As usual, reality with Samsung is different than reality with Apple. The Galaxy S5 is more muscle car than state of the art.
For example, the S5 comes with 2GB of RAM but still uses a 32-bit CPU. Yes, there’s a model in gold but the S5’s case is plastic, not metal.
Samsung is playing catch up to the iPhone 5S’s Touch ID fingerprint sensor, but also has a built-in heart rate sensor in the flash, sports a micro-USB 3.0 connection behind a little door (which helps with waterproofing).
GS5 uses a 2,800mAh battery, a 13-megapixel camera on the back and a 2-megapixel camera on there front. The screen is pure 1080p HD. There’s also the usual list of bullet point suspects– 802.11ac WiFi, Bluetooth 4.0 LE, and an SD card slot (add another 128GB to the base model 16GB (over half of which is already used) and 32GB model.

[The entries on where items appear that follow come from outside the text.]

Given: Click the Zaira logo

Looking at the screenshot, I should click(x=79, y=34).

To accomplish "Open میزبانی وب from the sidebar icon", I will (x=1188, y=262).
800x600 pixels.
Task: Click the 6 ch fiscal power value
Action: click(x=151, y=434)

Autofocus in the 13-megapixel camera is improved and much faster, and the GS5 comes with the usual array of Samsung ‘innovations’ including Virtual Tour (think 360-degree panorama), HDR, and the S Health app (pedometer, fitness coach, exercise tracker, plus the pulse taker in the camera).
Evolutionary, My Dear Watson
In short, Samsung has leapfrogged Apple’s iPhone 5s model, to a degree, but the whole package is merely an evolutionary step up from last year’s model. Android KitKat is still a 32-bit OS, and the 2.5GHz quad-core Snapdragon is still 32-bit.
Hardware wise, the GS5 compares favorably to Apple’s iPhone 5s, but only Apple knows how it will up the ante in the iPhone 6.
We don’t know much about iPhone 6, but the list of expectations is filling in quickly. Expect iOS 8, also 64-bit, and perhaps a sapphire screen, at least in the high end model. Apple watchers also expect an A8 multi-core CPU, and improved graphics thanks to the 192-core PowerVR GPU.
Of course, 2014 will be the year that Apple introduces a larger screen iPhone, though the guesstimates vary as to screen size and resolution. That said, putting a plastic case on an iPhone 5s, and making it the lower priced iPhone 6c would put some magic back into entry level.
A larger screen, a sapphire display, a faster CPU, faster and more capable GPU, improved power management and longer battery life, as well as improved cameras, are expected bullet points. The key question is, ‘What will Apple do with the iPhone line that surprises and delights?‘
Apple doesn’t care to match competitor’s hardware specifications, hence the iPhone and iPad have anemic RAM amounts. Apple forgoes the use of external storage (I’d love to have a 16GB iPhone with an option to plug in another 128GB with an SD card) options and instead gouges customers with high prices on additional storage options.
Apple disrupted the smartphone industry with the iPhone, and set the course for all of today’s modern copycats. The original iPhone was revolutionary. Today’s iPhones and Samsung’s new Galaxy line are merely evolutionary improvements bolted onto the iPhone’s original revolutionary design.
Another question to ask is, ‘What will it take to make a market disrupting, revolutionary smartphone?‘ Until that can be answered and delivered, we’re deep into the leapfrog feature era.